Stopping to rest on our descent into the Caerfanell basin, Jake fell asleep amidst a bed of grassy tussocks. I tried, but was kept from my slumber by the chirrups of the skylarks overhead.

Cwm Cynwyn valley, Brecon Beacons, Wales (Jake Graham Photography)

Cwm Cynwyn valley, Brecon Beacons, Wales (Jake Graham Photography)

Climbing through the fog – Snowdonia National Park

The buttress of Glyder Fawr, Snowdonia National ParkThe buttress of Glyder Fawr, Snowdonia National Park

The south-western aspect of Glyder Fawr, Snowdonia National Park

Having read several hours earlier that the weekend’s weather was set to comprise torrential rain and gale force winds, we were pleasantly surprised as we arrived into Snowdonia National Park to instead be greeted by heavy rain and strong winds. It was, in the light of perspective, a beautiful day.

‘Just to remind you Johnny,’ I said as we closed the boot of the car, ‘I’ve never climbed before and the only footwear I have is my walking boots.’

‘You’ll be fine,’ he reassured, passing me a harness and throwing a sling around my neck.

Route finding in Snowdonia National Park

Route finding in Snowdonia National Park

Leaving the road in our wake, we clambered over a dry-stone wall and onto an odorous bog dotted with large slabs of granite. We traversed the uneven ground for an hour or two, stopping momentarily to test our footing on an angled rock face just south of the park’s Glyderau Range. Having slipped from a hold after several metres of climbing, I then watched on as both Johnny and Phil scrambled to the top of the encampment with what appeared to be relative ease.

Phil and Johnny free climbing in the Glyderau Range

Phil and Johnny free climbing in the Glyderau Range

By the time we reached the buttressed scree slopes of Glyder Fawr, a 1,000-metre-high ridgeline hidden by a thick blanket of mist, my feet were sodden and my cheeks numb from the wind and rain.

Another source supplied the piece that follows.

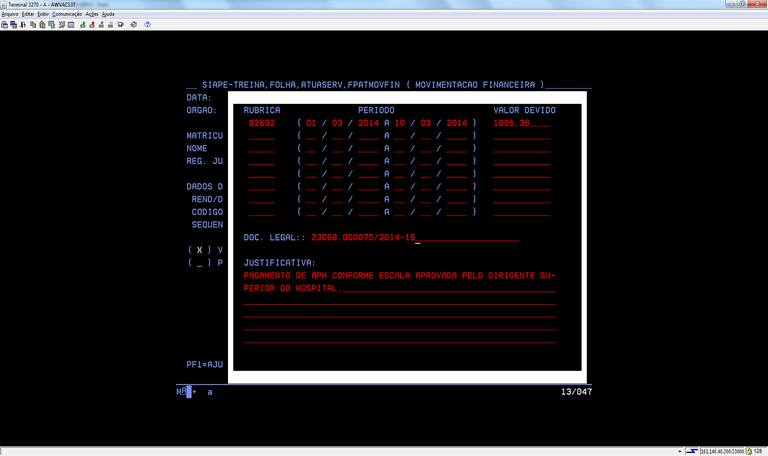Click the copy icon in the toolbar
Viewport: 768px width, 456px height.
point(34,23)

Johnny, a seasoned climber with an almost flawless safety record, knotted a rope around my harness before pulling himself up onto the rock. He fixed a piece of gear into a narrow crack and disappeared into the fog.

‘Unclip from the safety as you go,’ Phil said. ‘And if you hear someone shouting ‘rock’, get close to the wall.

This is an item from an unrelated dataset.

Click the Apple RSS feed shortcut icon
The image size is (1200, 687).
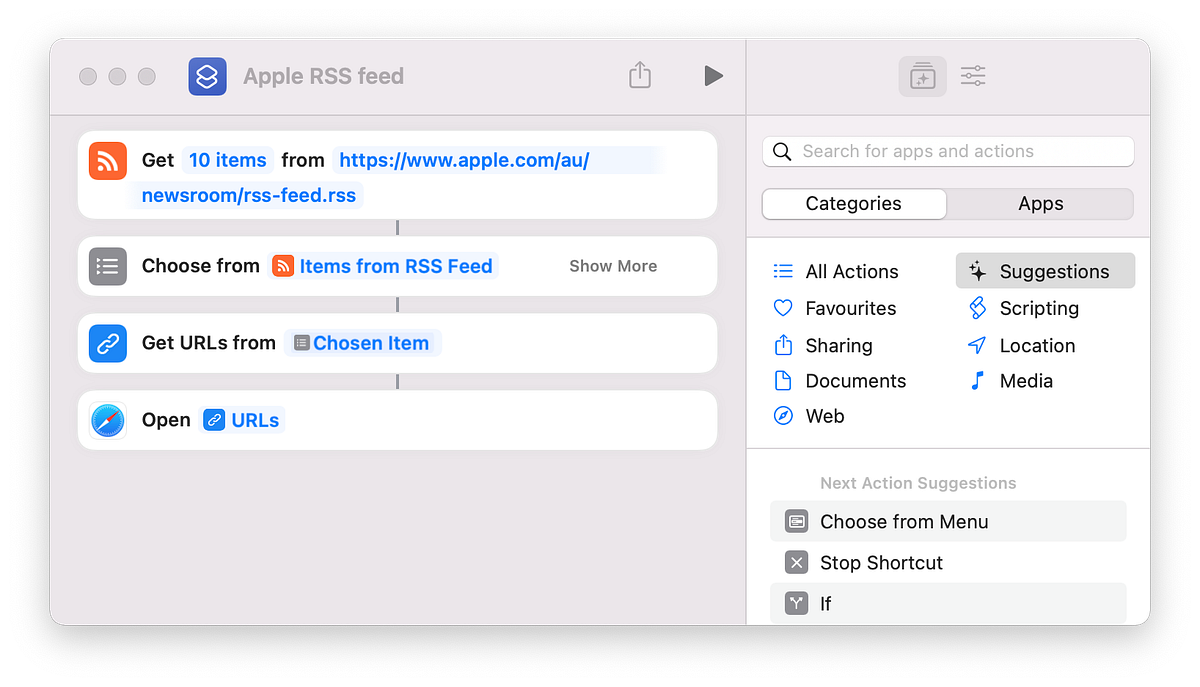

Some minutes passed before Johnny called down: ‘Safe, climb when ready!’

Grabbing the wall, I hauled myself up, slipping on the small patches of snow that populated the exposed footholds. For 30 metres I climbed, feeling my fingers weaken and my mental strength fade, eventually concluding, as I reached Johnny on the safety of a narrow ledge, that I was incurably inflexible.

Half a dozen pitches later snow began to fleck the air and, when we eventually reached the crest of the mountain four hours later, visibility had reduced to just five metres. Feeling my heart rate slow to more familiar pace, I took in the morose scene of translucence and jagged rock.

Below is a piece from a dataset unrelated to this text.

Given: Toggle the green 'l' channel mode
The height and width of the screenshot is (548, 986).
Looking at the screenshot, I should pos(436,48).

‘It’s type II fun sometimes,’ Johnny said through deep breathes: ‘You may not like it at the time, but you’ll love it in retrospect.’

Glyder Fawr summit, Snowdonia National Park

Glyder Fawr summit, Snowdonia National Park

Glyder Fawr, Snowdonia National Park

Glyder Fawr, Snowdonia National Park

Pen y Fan Adam

Brecon Beacons Adam, acrylic on canvas (Daniel Graham)

Brecon Beacons Adam, acrylic on canvas (Daniel Graham)

Adam turns towards my brother before ascending up the south-western face of Pen Y Fan, Brecon Beacons (Wales).

Brecon Beacons Phil

Phil hiking in the Brecon Beacons, Wales

Phil hiking in the Brecon Beacons, Wales. Acrylic on Canvas (Daniel Graham).

With a staggering beard and a look of utter content in his eyes, I couldn’t resist a portrait attempt of Phil, a dear friend from back in England, as he pauses midway through a romp of the Brecon Beacons mountains in Wales.